[arch-general] dual ISP: 1)cable broadband (DHCP) 2){shudder} dial-up (ppp?) Please help!

Rogutės Sparnuotos rogutes at googlemail.com
Wed Apr 28 18:20:11 CEST 2010


Joe(theWordy)Philbrook (2010-04-28 08:28):
> It would appear that on Apr 28, Rogutės Sparnuotos did say:
<...>
> > wvdial will not touch any of your network related configs (only the ppp
> > ones), so if you will not use any other tools, your broadband will be
> > safe. At least after reboot.
> 
> Good. Then I can afford 'some' empirical testing after all. ;-)
> >From what I've found online, and what little I can remember, wvdial should
> be available for just about any distro. So if I keep it's set up fairly
> simple, I should be able to clone a successful implementation to the other
> Linux installed on my multi-boot laptop.
> 
> So yeah, as long as you don't count set-up utilities such as wvdialconf,
> and if need be, minicom, I don't plan on using any other dialup tools...

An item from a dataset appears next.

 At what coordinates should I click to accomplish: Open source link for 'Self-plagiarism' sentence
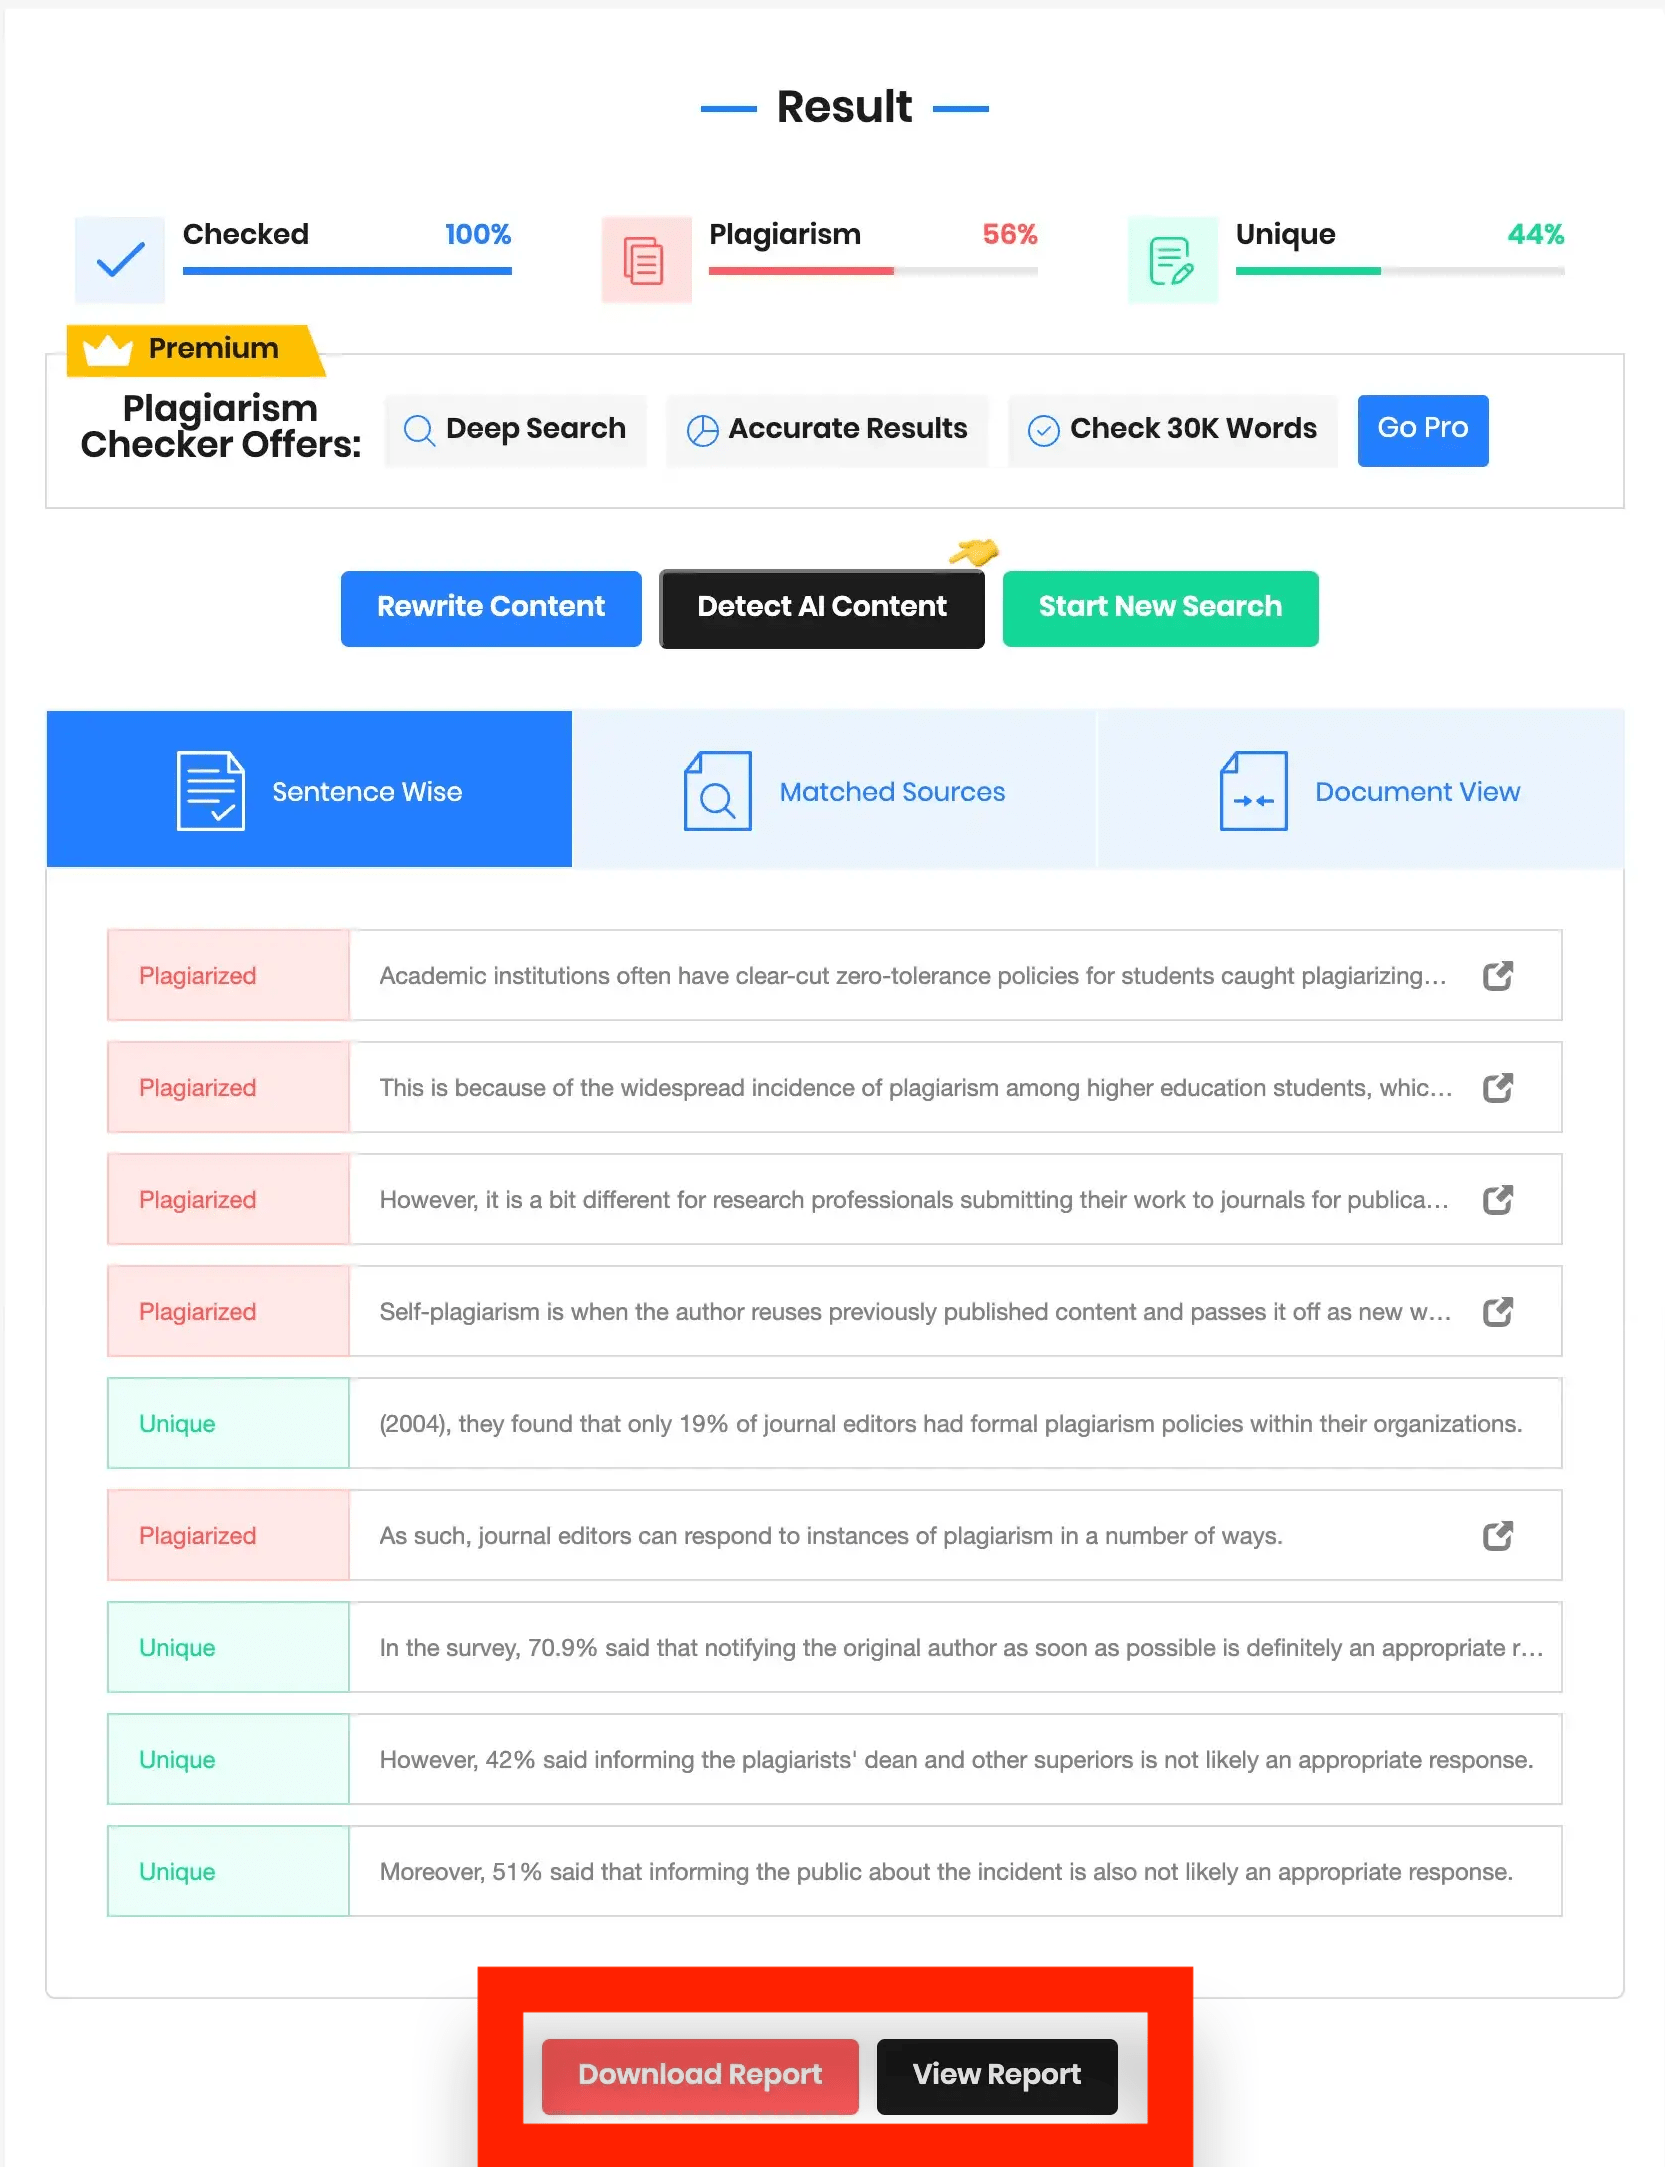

Since you haven't tested your modem yet, the first thing to do would be
running minicom or some other serial terminal on your /dev/ttyS?, issuing
the ATZ command and see if you get OK. There is no point worrying about
anything else as long as you are not sure you have a working modem.

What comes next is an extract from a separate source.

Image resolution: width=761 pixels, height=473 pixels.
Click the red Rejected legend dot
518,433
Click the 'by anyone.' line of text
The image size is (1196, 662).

> > wvdialconf has to be run only once. It should ask you for the telephone
> > number, user and password.
> 
> That's good to know. From what I read in the man page I was under the
> impression that it would only configure the modem part of the wvdial.conf
> and that I'd have to manually edit in the login data...

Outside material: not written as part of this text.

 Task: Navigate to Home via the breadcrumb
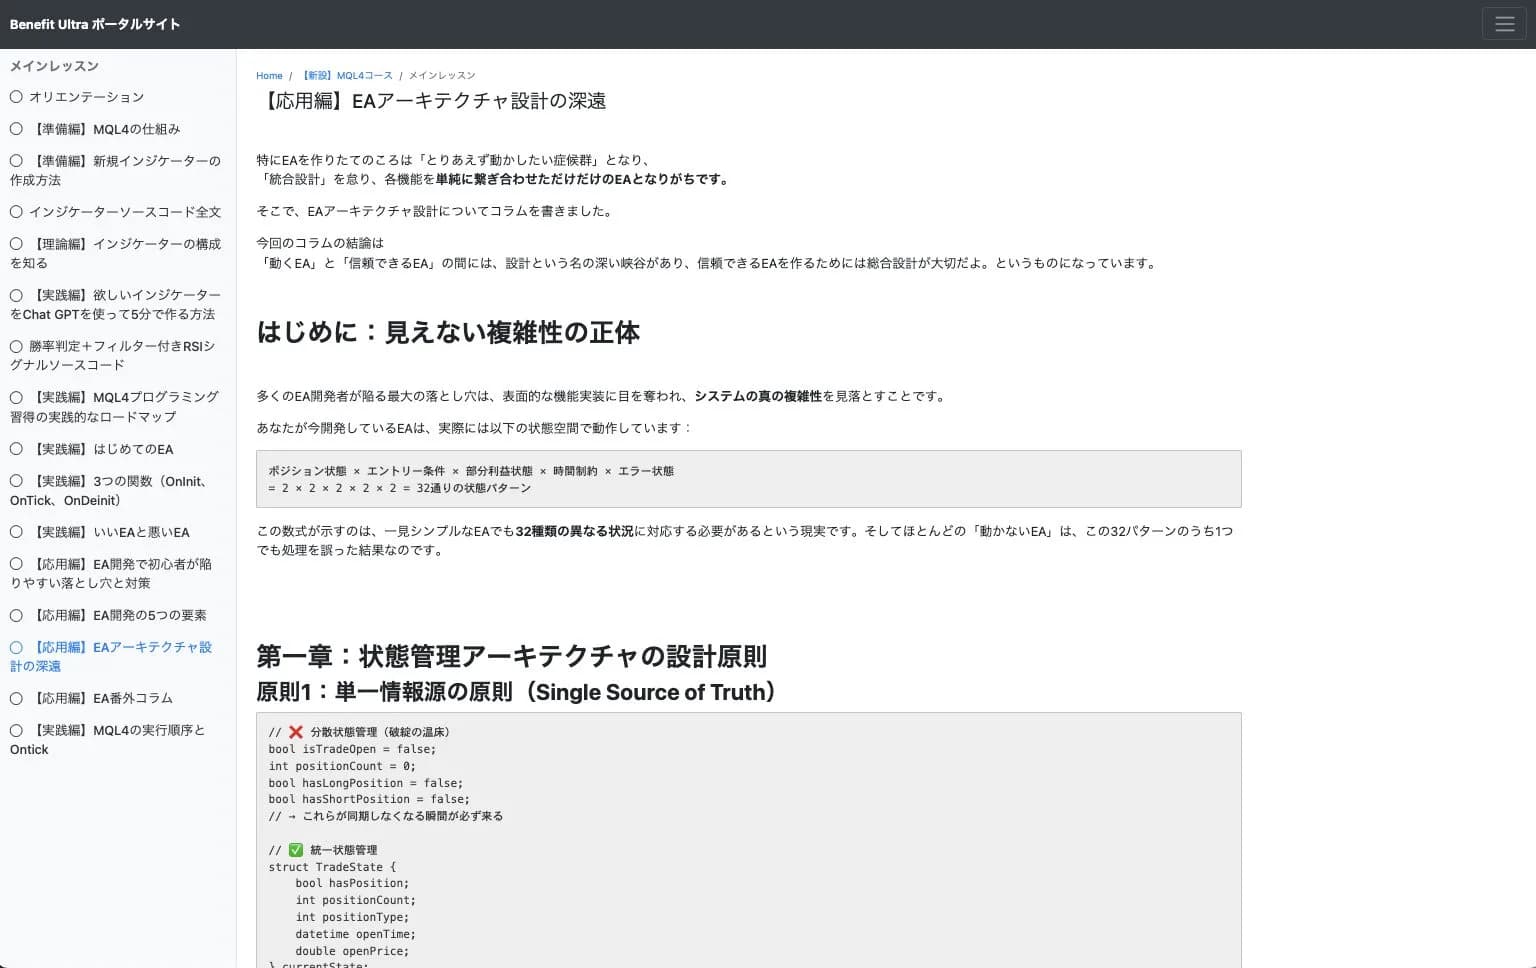(269, 75)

I am giving no guarantees - its been a while...

<...> 
> > But, if you do not test dialing-up at home, it is likely that something
> > will go wrong when you try connecting at your sister's (and there won't be
> > any internet connection to seek help).
> 
> Absolutely. That was my plan. Else I wouldn't have worried about some brain
> flatulence causing me to accidentally have the Ethernet cable connected,
> while wvdial was active.

I suppose you've setup your broadband in either rc.conf or netcfg. If that
is the case, know that these setups are Archlinux specific and there is
basically no software which will touch these. So you always get what you
have specified in rc.conf after a reboot.

And you _can_ have lots of modems and lots of ethernet cables connected to
you computer, and still have your broadband working. With most setups,
data packets to the internet go through the default route (try running
'route'), which is changed after a successful pppd connection and changed
back after it closes (this is not wvdial specific).